Critics often note that the United States' public school finance system is vastly inequitable. As the federal government dispenses less educational aid, municipalities increasingly rely on local property taxes to generate educational funds. This leaves poor, often-minoritized and urban districts struggling to fund their schools. Despite great concern over how the inequitable distribution of property wealth (or "tax base") ensures school finance inequities, there is little inquiry into how that inequitable distribution of property value is actually constructed. While municipal property valuations are technically established by state assessors, these valuations are heavily dependent upon prior sale-prices and upon speculation regarding what “average buyers” will find “desirable.” Citizens, therefore, play a critical role in shaping the distribution of property value at the heart of decentralized school finance, and while many citizens lament issues of segregation and educational inequality, some suggest this liberal multiculturalism can conceal a disavowal of civic responsibility that fuels socio-economic reproduction (Povinelli 2011). These dynamics are particularly contentious in Connecticut’s central metropolitan region, Greater Hartford.
Through 18 months of fieldwork (participant observation, interviewing, cultural elicitations, audio-visual mapping, media analysis, etc.) in Greater Hartford, CT, this ethnography explores the everyday mechanics of the decentralized public school finance system, and also interrogates the implications of those mechanics for how social inequities are experienced, reproduced, and resisted. The study can be broken down into 3 parts (detailed below):
(1) If the "private" real estate market is so key to public school finance, how does that market actually work? How do residents (including realtors and home-buyers) go about the everyday work of property valuation?

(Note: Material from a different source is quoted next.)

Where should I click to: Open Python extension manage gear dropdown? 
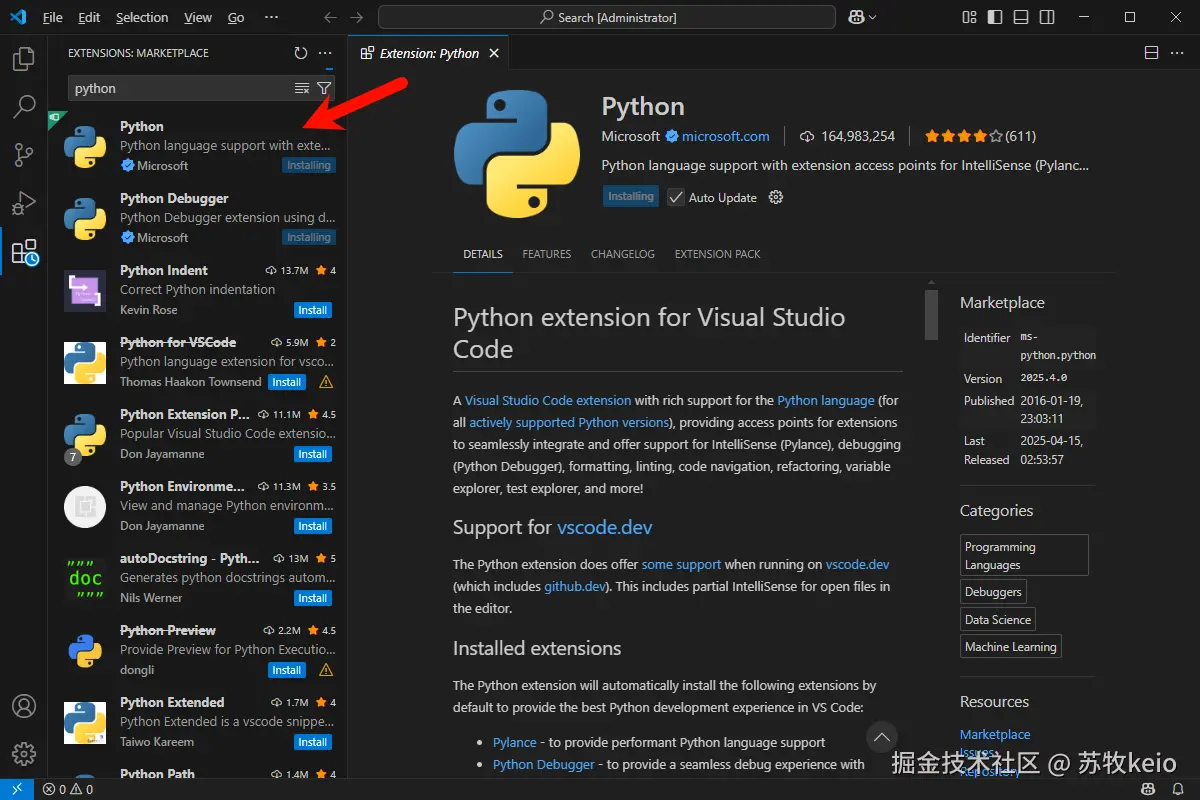coord(776,197)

(2) How, exactly, do interactions in the "private" real estate market shape the domain of "public" school finance? With what implications?
(3) How do residents experience and narrate school finance inequality? If residents’ participation in the real estate market influences school finance, how does this shape the attribution of civic responsibility for school finance inequalities?

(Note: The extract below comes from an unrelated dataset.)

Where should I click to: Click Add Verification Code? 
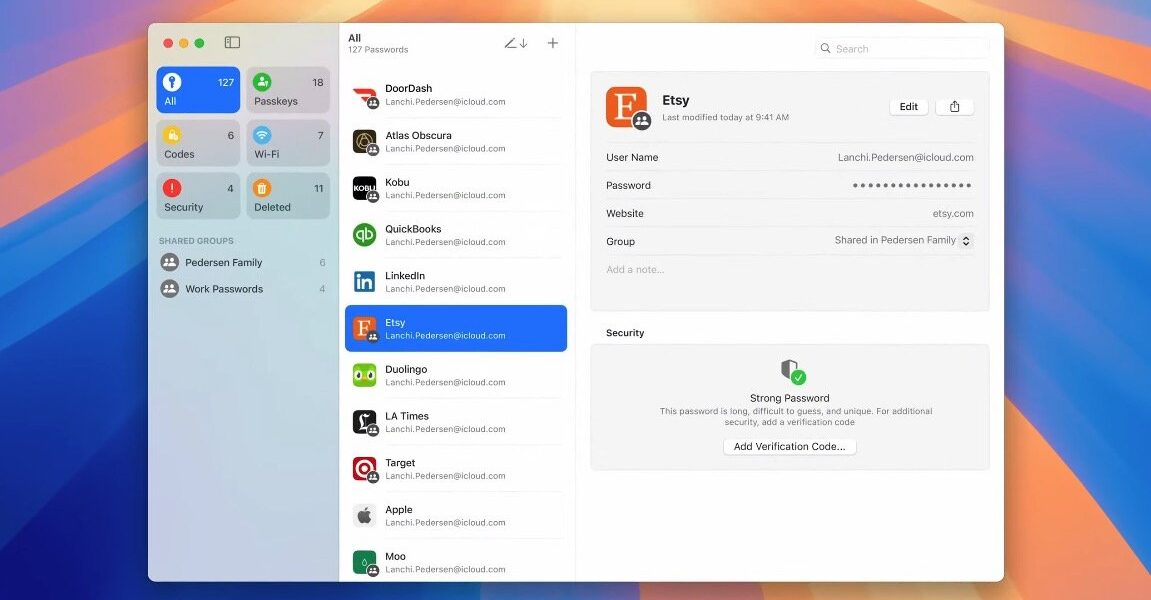point(789,446)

Drawing on historical materialism and material semiotics, these inquiries speak to processes of social differentiation, socioeconomic reproduction, and social ethics in the late liberal era. Ultimately, this project seeks to help better understand--and transgress--the ways we continually reproduce our social inequities, both in public school finance and beyond.

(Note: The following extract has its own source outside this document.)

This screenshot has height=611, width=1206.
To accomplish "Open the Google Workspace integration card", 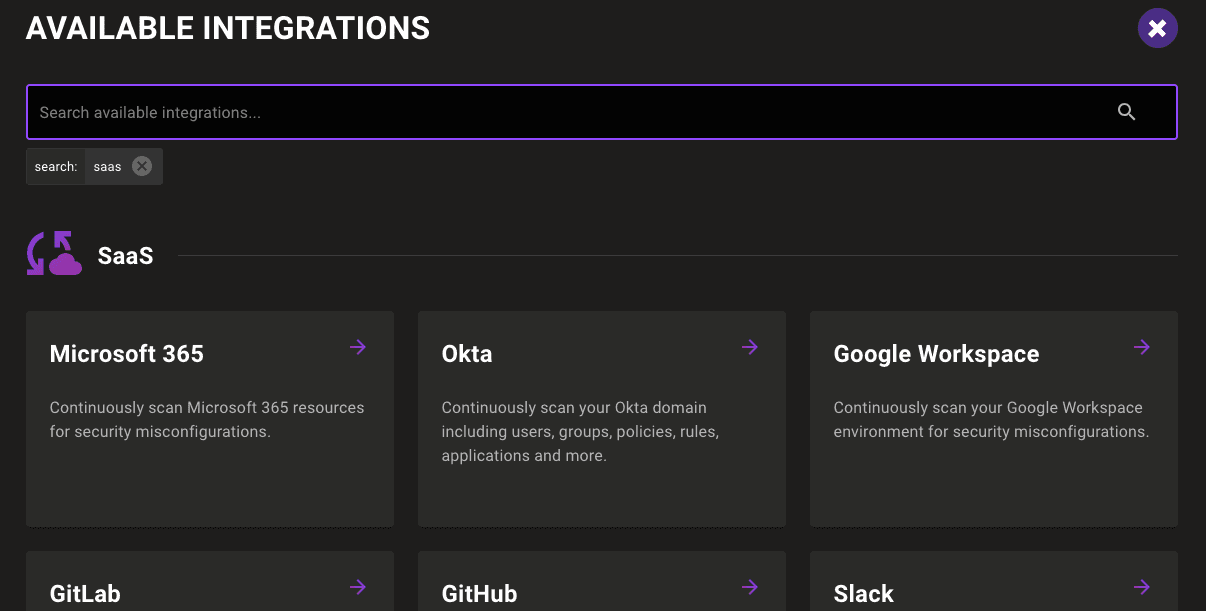I will pos(993,418).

PART 1: The "private" real estate market
Most realtors explain that property value is about location, but what makes some neighborhoods “desirable”? Many emphasize how poor, “urban,” minoritized spaces are devalued (e.g. Connolly 2014), but how do spaces get attached to racial and spatial categories? Since value, place and race are habitually naturalized (Agha 2011, M’Charek 2013), few examine the processes of value-, place-, and race-making through which residents produce the distribution of property value. These valuations involve differentiation and ranking (Ferry 2013). Rather than treating property value as if it is self-evident, Part 1 of this study examines the everyday work of property valuation, asking:
If the "private" real estate market is so key to public school finance, how does that market actually work? How do residents (including realtors and home-buyers) go about the everyday work of property valuation? How do they valuate-- or differentiate and rank (Ferry 2014)-- one property from another?
To explore these processes, I will conduct participant observation with home-buyers and realtors. I will also interview these actors and analyze real estate listings.
Part 2: From "private" real estate to "public" school finance
By engaging in the "private" real estate market, citizens seem to play a critical role in shaping "public" school finance. But this connection is not immediately evident. Instead, it is concealed underneath an extraordinarily complex assemblage of institutional processes and procedures. Examining this intersection of the "public" and "private" --or "state" and "market"-- domains, Part 2 of this study asks:
How, exactly, do interactions in the "private" real estate market shape the domain of "public" school finance? With what implications?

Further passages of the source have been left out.